Summarize the passage on Victorian poetry and text-speak in two sentences.

__EXCERPTED PASSAGE__:
────────────────────────────────────────

Book Southern Africa points its readers to a video at Carte Blanche examining the similarities between English-language SMS-speak and experimental Victorian poetry. Both of these make use of what British Library curator Roger Walshe refers to as “emblematic poetry,” where one writes in a combination of numbers and letters. This was so common in the era, in fact, that the British Library currently has an entire exhibition devoted to the form.

Roger: “This is a book from 1867, and what’s unusual about it is that to our eye now it looks very much like ‘text-speak’ and I think this illustrates a really important part of the exhibition. What people also did was to invent new ways of communicating, of being creative with the language.”

As an example, Walshe points to the first few lines of the poem “An Essay to Miss Catherine Jay.” Though he admits to not being able to parse the meaning of UTK, the poem is fairly readable and straightforward to modern eyes.

────────────────────────────────────────

__INPUT DATA__:
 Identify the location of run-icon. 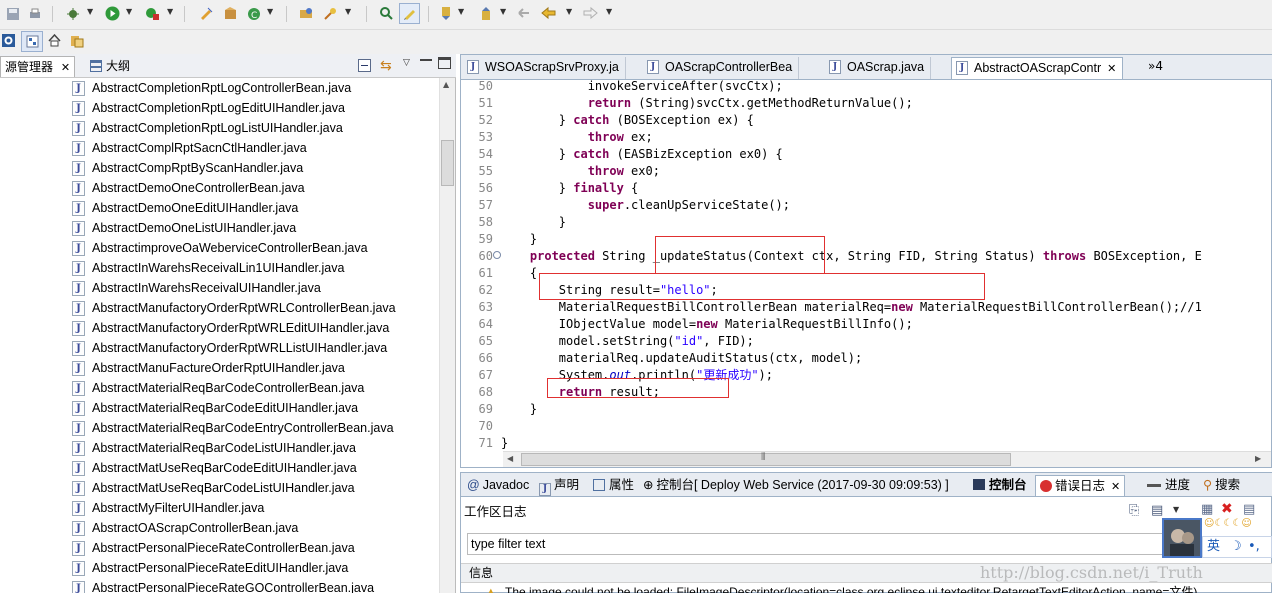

────────────────────────────────────────

__SOLUTION FOR THIS TASK__: A video at Carte Blanche, highlighted by Book Southern Africa, compares English-language SMS-speak with experimental Victorian poetry, both of which use a mix of numbers and letters that British Library curator Roger Walshe calls "emblematic poetry." The form was so common in that era that the British Library has an entire exhibition devoted to it, and Walshe cites an 1867 book that looks much like text-speak and the poem "An Essay to Miss Catherine Jay," which remains fairly readable to modern eyes.